Creating Technology for Social Change

Teaching government how to fail

Image by Soelin (http://www.flickr.com/photos/soelin)

“Our job is to get government used to the idea of failing.”

Nigel Jacobs’ New Urban Mechanics team at Boston’s City Hall has piloted several successful projects since its launch in 2010, from video game-inspired citizen engagement platforms to mobile apps to report potholes. But according to Jacob, one of the most important contributions the team is making to civic innovation is not building great apps and services, but in giving government officials the space to get things wrong.

The ultimate goal for City Hall innovation teams like the New Urban Mechanics in Boston and Philadelphia, San Francisco’s Office of Civic Innovation, Chicago’s Department of Innovation and Technology and New York’s Department of Information Technology and Telecommunications is to foster innovation across government departments. Jacob, who co-founded his team with Chris Osgood, says that’s not easy because city governments have a culture of risk aversion — naturally so, given the nature of their services — and that despite a general enthusiasm for new solutions, it’s tough to get new initiatives moving.

New Urban Mechanics tries to address that problem by acting as a “risk aggregator”, he says, encouraging innovators from outside their office to try out projects and use them as a host organization. Those innovators can be from within government or the wider community: “We regard innovators inside government or outside it no differently,” Jacob says. For city officials, professional considerations can be a limiting factor, so his team focuses on providing a pathway for internal innovators to express and act on their ideas without exposing their own jobs and reputations if things didn’t work out so well.

The caution around innovation doesn’t generally stem from senior managers in government, who have – in Jacob’s experience – been amongst the most eager to find new solutions, even if they had no idea how. Those who need the most risk support he says, are the middle-to-upper management who are responsible for the day-to-day functioning of services and had real problem-solving expertise, but are wary of the consequences of screwing something up. One way to reduce the fear of innovation is to deploy projects very quickly – the Flu Shot web app to inform Bostonians about their nearest flu shot clinic, for instance, was deployed in under an hour, working from code written by civic technologists in Chicago. On the flip side, the consequences of failure can be minimized by identifying unsuccessful projects early, and exiting them relatively quickly: Jacob cites the example of Citizens Connect TXT, an SMS version of an existing platform that allows residents to report neighbourhood problems by text that was trialled in summer 2012, but was rolled up in the Fall after participation rates were lower than expected.

The practice of rapid prototyping and evaluation is not typical in government, says Jacob, although it borrows heavily from the lean startup methodology developed by Silicon Valley entrepreneur Eric Ries. Ries proposes that ‘entrepreneurs are everywhere’ and companies should “build, measure and learn.” Those ideas complement the ‘government as a platform’ model popularised by Tim O’Reilly’s 2010 book Open Government, which suggests that one of the biggest tasks for government 2.0 is to “lower barriers to experimentation.”

A pipeline of promising innovation projects doesn’t deliver openness and efficiency on its own, though, since all those projects need highly engaged citizens to work and develop. That doesn’t just mean an active user group to test features and usability: citizens need to be part of the process of generating new innovation projects. Here Jacob says that apps can act as “a gateway drug” for civic engagement: citizens who become interested in one issue through a useful and entertaining app are likely to broaden their interest and expand the range of issues they follow – even the geography they identify with. In other words, people begin by engaging with issues immediate to them and their street, and when they see the possibility for positive change, they begin to think about other issues and the larger community they belong to.

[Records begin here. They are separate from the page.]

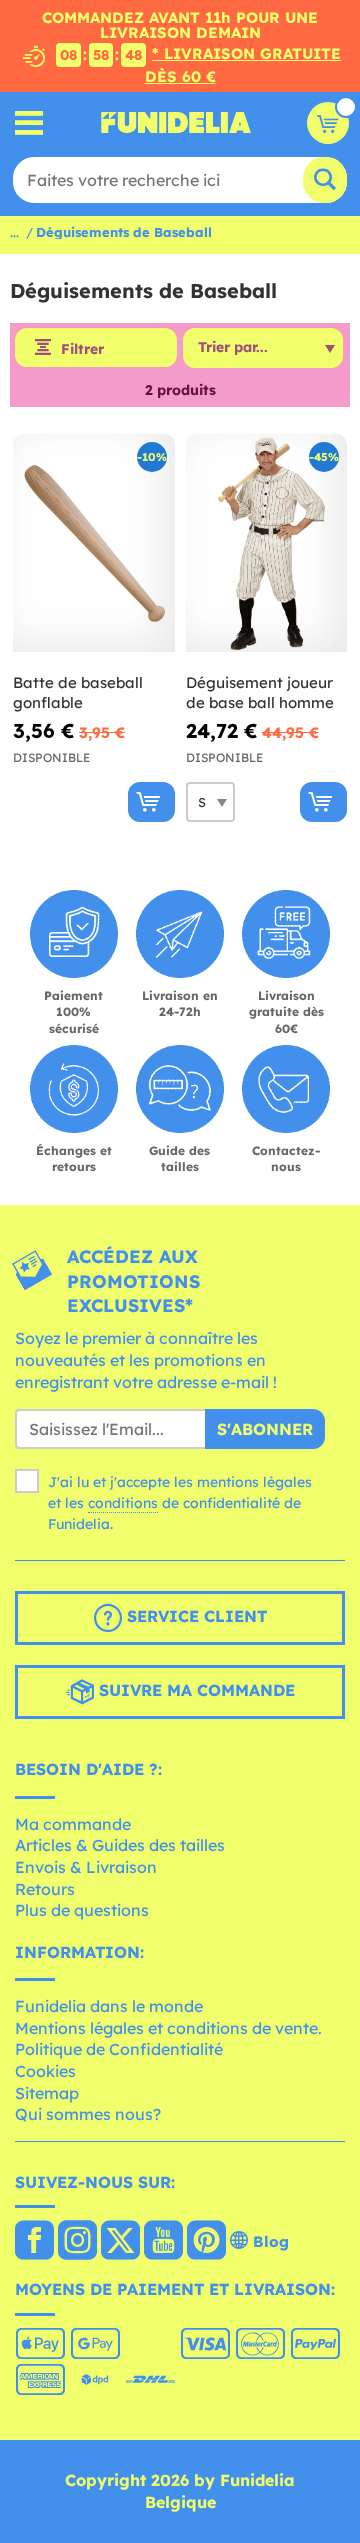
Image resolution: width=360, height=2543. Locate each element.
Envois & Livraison (86, 1867)
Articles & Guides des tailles (120, 1845)
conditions (123, 1503)
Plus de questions (82, 1910)
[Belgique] (34, 2242)
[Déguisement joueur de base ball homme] (267, 543)
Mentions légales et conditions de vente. (168, 2028)
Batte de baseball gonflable (78, 692)
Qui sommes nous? (88, 2114)
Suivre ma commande (194, 1690)
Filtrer (82, 349)
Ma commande (73, 1824)
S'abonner (265, 1429)
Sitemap (47, 2093)
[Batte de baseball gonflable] (94, 543)
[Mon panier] (328, 123)
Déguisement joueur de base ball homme (260, 692)
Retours (45, 1889)
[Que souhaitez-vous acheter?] (29, 122)
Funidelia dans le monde (109, 2006)
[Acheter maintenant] (151, 802)
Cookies (45, 2071)
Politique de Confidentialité (119, 2049)
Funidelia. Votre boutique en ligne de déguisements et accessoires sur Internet (176, 123)
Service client (194, 1616)
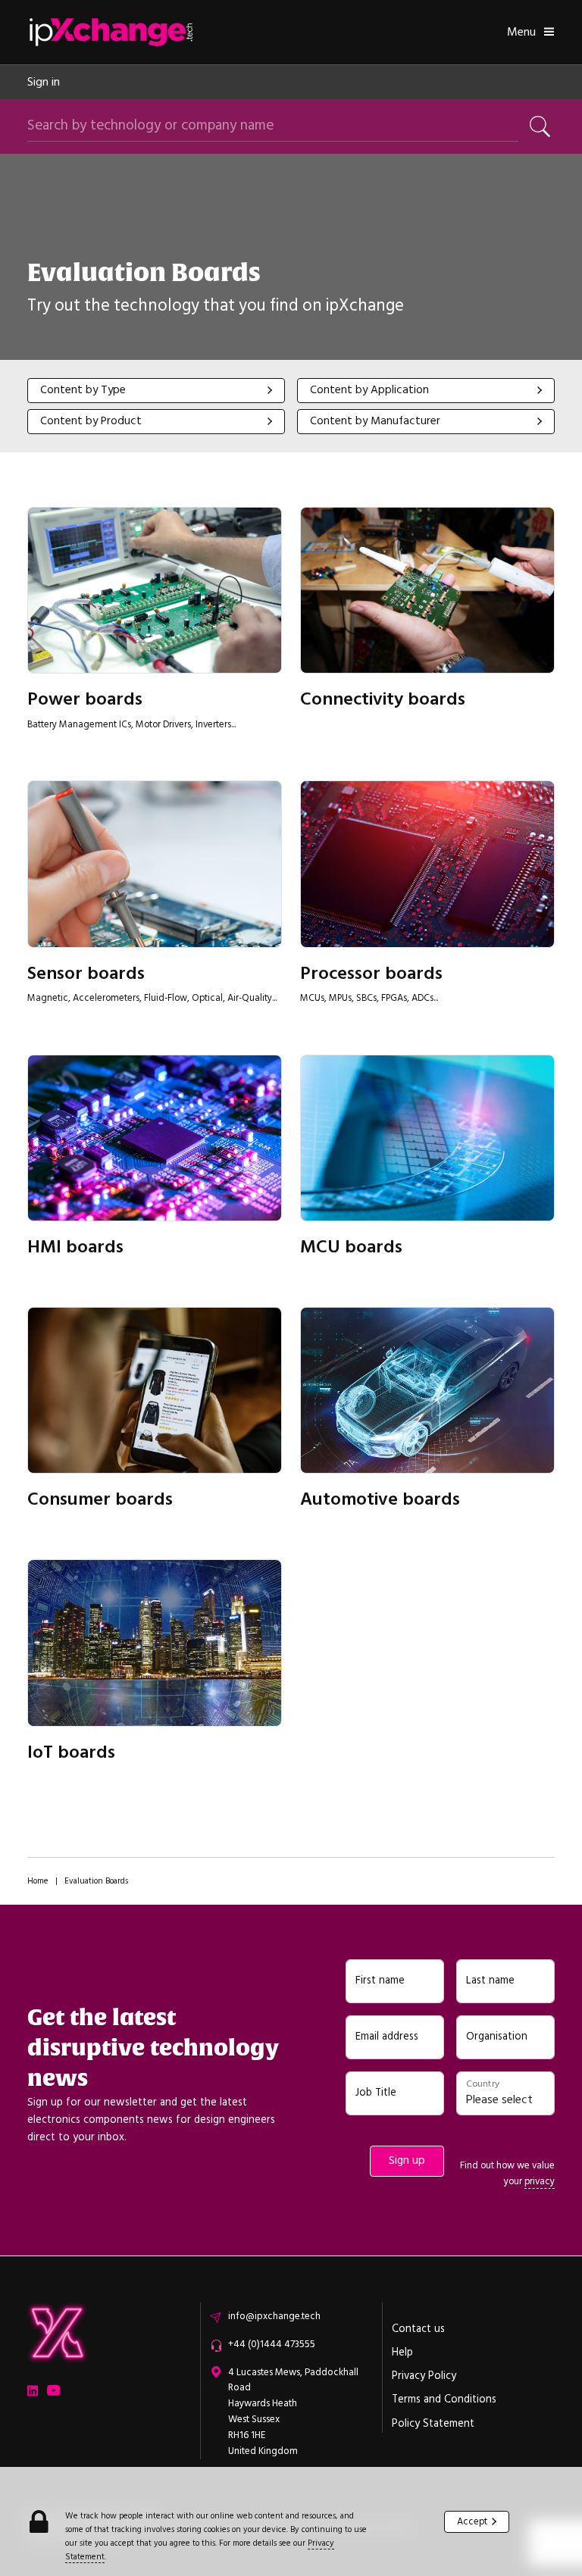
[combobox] (156, 390)
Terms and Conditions (444, 2399)
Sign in (43, 81)
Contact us (418, 2329)
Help (402, 2352)
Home (37, 1881)
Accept (472, 2521)
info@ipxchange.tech (274, 2316)
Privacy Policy (424, 2376)
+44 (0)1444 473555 (271, 2344)
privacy (539, 2181)
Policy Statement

There are some areas of policy that demand a greater investment than an app in order to make them meaningful to citizens. The planning process is notoriously complex and difficult to engage with, so the New Urban Mechanics are working with Eric Gordon’s Engagement Game Lab at Emerson College to pilot Citizen PlanIt, a platform that presents planning decisions in the style of a video game and has been tested in Detroit, Philadelphia and Salem, MA. The platform seeks to rid the process of its negative associations with lengthy town hall meetings by embracing what Gordon, Schirra and Hollander call ‘immersive planning’ that draws on the techniques used by popular video games. Citizens of any age can participate – Gordon says players as young as eight have been influencing planning outcomes – and games take place over a series of three weeks, concluding with a face-to-face meeting.

Like Jacob, Gordon says it’s critical that government doesn’t simply create innovative projects, but that it also creates and ecosystem of experimentation and learning that is a safe space for innovation among officials and citizens alike. “Civic learning is motivated by social connections and not merely by clear channels between citizens and government,” Gordon says.